Responsible AI: Filters, Auditing & Governance

Responsible AI is not optional

Simple explanation

Responsible AI is like having safety features on a car — seatbelts, airbags, speed limiters, and dashcams.

Safety filters stop the AI from saying harmful things (seatbelt). Guardrails keep agents from going off-script (speed limiter). Evaluation tools check if the AI is trustworthy (MOT inspection). Audit logs record what the AI did and why (dashcam). And governance controls decide which tools the agent is allowed to use (keys to certain rooms).

The exam has 4 bullet points just on responsible AI — it’s heavily tested.

Safety filters and content moderation

Microsoft Foundry provides configurable content filters on every model deployment:

Filter Category	What It Catches	Severity Levels
Hate and fairness	Discriminatory or prejudiced content	Safe (annotation only), Low, Medium, High
Sexual	Sexually explicit or suggestive content	Safe (annotation only), Low, Medium, High
Violence	Violent or graphic content	Safe (annotation only), Low, Medium, High
Self-harm	Content promoting self-harm	Safe (annotation only), Low, Medium, High
Prompt shields	Jailbreak attempts and prompt injection	Enabled/Disabled
Groundedness detection	Responses not grounded in provided data	Enabled/Disabled

Exam tip: Custom vs default content filters

Every deployment has default content filters enabled. You can create custom content filter configurations to:

Tighten filters for customer-facing apps (block medium severity, not just high)
Relax filters for internal research tools (allow clinical/medical terminology)
Add prompt shields to prevent injection attacks

The exam tests when to customise filters.
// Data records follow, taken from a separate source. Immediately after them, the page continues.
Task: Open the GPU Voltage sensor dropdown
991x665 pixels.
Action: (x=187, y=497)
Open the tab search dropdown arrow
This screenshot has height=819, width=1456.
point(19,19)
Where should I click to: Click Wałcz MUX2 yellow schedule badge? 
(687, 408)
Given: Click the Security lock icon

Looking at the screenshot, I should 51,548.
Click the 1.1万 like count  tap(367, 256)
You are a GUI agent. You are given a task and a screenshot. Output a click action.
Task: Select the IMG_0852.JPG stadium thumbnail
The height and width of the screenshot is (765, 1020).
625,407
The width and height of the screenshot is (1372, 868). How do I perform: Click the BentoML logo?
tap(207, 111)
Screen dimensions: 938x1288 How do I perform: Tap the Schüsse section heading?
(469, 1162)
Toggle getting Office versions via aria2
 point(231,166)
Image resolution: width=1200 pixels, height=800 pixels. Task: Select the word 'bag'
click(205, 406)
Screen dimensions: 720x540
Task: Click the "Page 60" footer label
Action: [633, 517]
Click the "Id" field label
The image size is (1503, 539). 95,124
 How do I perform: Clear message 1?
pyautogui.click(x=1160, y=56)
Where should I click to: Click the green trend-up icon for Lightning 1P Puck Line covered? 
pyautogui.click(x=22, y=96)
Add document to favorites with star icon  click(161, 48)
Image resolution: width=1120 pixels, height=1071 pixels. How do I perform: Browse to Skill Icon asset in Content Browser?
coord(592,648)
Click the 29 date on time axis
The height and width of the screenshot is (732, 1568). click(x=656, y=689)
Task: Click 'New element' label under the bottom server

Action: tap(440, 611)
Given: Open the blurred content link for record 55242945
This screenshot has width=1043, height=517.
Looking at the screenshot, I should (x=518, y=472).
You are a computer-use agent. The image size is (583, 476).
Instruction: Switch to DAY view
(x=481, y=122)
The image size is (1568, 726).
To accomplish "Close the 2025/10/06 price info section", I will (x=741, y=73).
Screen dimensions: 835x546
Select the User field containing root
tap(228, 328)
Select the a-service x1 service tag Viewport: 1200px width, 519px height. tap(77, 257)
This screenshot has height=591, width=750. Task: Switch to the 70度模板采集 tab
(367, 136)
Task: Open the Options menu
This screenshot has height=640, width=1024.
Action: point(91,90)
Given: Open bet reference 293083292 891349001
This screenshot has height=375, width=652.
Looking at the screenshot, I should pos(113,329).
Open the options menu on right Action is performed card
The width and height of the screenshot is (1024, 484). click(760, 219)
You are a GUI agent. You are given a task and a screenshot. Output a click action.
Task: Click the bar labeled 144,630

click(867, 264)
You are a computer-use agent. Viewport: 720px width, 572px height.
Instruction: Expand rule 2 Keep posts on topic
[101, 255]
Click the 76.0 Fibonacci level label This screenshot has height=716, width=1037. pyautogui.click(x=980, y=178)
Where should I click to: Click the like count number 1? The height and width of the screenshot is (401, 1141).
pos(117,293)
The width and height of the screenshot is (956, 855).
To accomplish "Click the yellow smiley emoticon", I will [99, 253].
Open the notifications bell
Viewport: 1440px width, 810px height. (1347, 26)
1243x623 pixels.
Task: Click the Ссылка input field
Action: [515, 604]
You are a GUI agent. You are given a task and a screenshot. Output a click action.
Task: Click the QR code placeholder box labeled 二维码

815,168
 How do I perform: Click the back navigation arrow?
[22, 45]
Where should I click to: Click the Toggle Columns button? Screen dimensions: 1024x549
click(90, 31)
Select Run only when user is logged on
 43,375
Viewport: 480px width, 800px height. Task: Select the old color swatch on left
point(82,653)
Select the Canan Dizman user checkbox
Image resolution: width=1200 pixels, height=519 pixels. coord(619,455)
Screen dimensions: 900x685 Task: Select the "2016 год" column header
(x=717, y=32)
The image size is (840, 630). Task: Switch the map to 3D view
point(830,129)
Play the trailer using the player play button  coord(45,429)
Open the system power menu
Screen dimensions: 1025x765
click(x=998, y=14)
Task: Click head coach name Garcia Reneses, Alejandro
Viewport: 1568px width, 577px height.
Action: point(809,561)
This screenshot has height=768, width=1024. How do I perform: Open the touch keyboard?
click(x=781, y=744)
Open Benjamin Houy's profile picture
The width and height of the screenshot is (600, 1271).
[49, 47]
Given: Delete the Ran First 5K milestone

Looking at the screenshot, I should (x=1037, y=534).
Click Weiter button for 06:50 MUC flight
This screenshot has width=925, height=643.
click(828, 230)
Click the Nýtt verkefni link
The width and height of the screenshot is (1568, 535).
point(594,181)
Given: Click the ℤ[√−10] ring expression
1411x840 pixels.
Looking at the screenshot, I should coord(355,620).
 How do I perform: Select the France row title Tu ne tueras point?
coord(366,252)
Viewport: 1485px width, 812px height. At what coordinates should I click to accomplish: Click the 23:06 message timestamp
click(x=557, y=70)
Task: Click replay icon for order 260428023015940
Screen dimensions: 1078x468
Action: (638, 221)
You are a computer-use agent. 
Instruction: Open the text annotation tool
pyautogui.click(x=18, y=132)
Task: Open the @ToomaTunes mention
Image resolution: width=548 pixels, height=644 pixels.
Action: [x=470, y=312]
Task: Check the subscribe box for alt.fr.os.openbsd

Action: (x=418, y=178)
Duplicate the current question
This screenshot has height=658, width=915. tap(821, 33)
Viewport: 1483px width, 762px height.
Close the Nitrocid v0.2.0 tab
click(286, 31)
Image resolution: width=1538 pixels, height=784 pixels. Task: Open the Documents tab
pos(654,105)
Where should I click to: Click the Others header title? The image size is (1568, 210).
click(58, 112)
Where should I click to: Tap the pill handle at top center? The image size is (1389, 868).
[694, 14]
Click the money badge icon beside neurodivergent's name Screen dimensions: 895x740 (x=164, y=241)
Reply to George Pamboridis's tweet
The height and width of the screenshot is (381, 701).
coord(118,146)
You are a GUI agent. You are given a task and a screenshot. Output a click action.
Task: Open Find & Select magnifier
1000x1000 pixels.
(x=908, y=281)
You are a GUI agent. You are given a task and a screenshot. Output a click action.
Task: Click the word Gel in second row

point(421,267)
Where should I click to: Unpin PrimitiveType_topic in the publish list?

Key rule: customer-facing = stricter, internal = can be looser, healthcare/legal = needs domain-specific tuning.

Evaluation instrumentation

Foundry’s evaluation framework lets you measure AI quality systematically:

Evaluator	What It Measures	When to Use
Groundedness	Is the response based on retrieved data?	RAG applications
Relevance	Does the response answer the question?	All generative apps
Coherence	Is the response well-structured and logical?	Content generation
Fluency	Is the language natural and readable?	Customer-facing output
Safety	Does the response contain harmful content?	All applications
F1 score	Does the response match expected output?	Extraction and classification

Running evaluations

Method	When to Use
Manual evaluation	One-off quality check, debugging specific issues
Automated in CI/CD	Every code change, gate deployments on quality scores
Continuous monitoring	Production, detect drift over time
Red teaming	Pre-launch, adversarial testing to find safety gaps

Real-world example: NeuralMed's safety evaluation

Before deploying their patient chatbot, NeuralMed runs three evaluation passes:

Groundedness evaluation — 500 test questions, checking every response cites source medical articles
Safety evaluation — adversarial prompts trying to extract diagnosis advice beyond the bot’s scope
Red teaming — security team attempts prompt injection, jailbreaks, and social engineering

The chatbot must score above 0.85 groundedness and pass all safety checks before going live. These evaluations run automatically in CI/CD on every model or prompt change.

Auditing: trace logging and provenance

Auditing Component	What It Records	Why It Matters
Trace logging	Every model call, input, output, latency, tokens used	Debug issues, track costs, investigate incidents
Provenance metadata	Source documents used for each response	Prove responses are grounded, support citations
Approval workflows	Human review before high-stakes agent actions	Prevent autonomous mistakes in critical workflows

Agent governance

Agents that act autonomously need boundaries. Governance controls include:

Agent oversight modes
Feature	Oversight Mode	What It Means
Full autonomy	Autonomous	Agent acts without human approval. Use for low-risk, well-tested workflows.
Human-in-the-loop	Semiautonomous	Agent proposes actions, human approves before execution. Use for high-stakes decisions.
Report only	Advisory	Agent recommends but never acts. Use for new or untrusted agents.

Tool-access controls

Control	What It Does	Example
Tool allowlist	Agent can only use approved tools	Compliance agent can search regulations but not modify records
Tool blocklist	Agent explicitly blocked from certain actions	Customer service bot can look up orders but can’t issue refunds over a threshold
Rate constraints	Limit how often an agent can call a tool	Agent can create max 10 support tickets per minute
Approval gates	Require human approval before specific tool calls	Agent must get approval before sending external emails

Real-world example: Atlas Financial's agent governance

Atlas Financial’s compliance agent operates in semiautonomous mode:

Autonomous: Search regulations, retrieve documents, generate compliance assessments
Human approval required: Flag a loan application as non-compliant, escalate to regulatory team
Blocked: Cannot modify loan applications, cannot communicate with external regulators directly

Every action is trace-logged. Provenance metadata links every compliance assessment to the specific regulations it cited. Monthly audit reports are generated automatically from trace logs.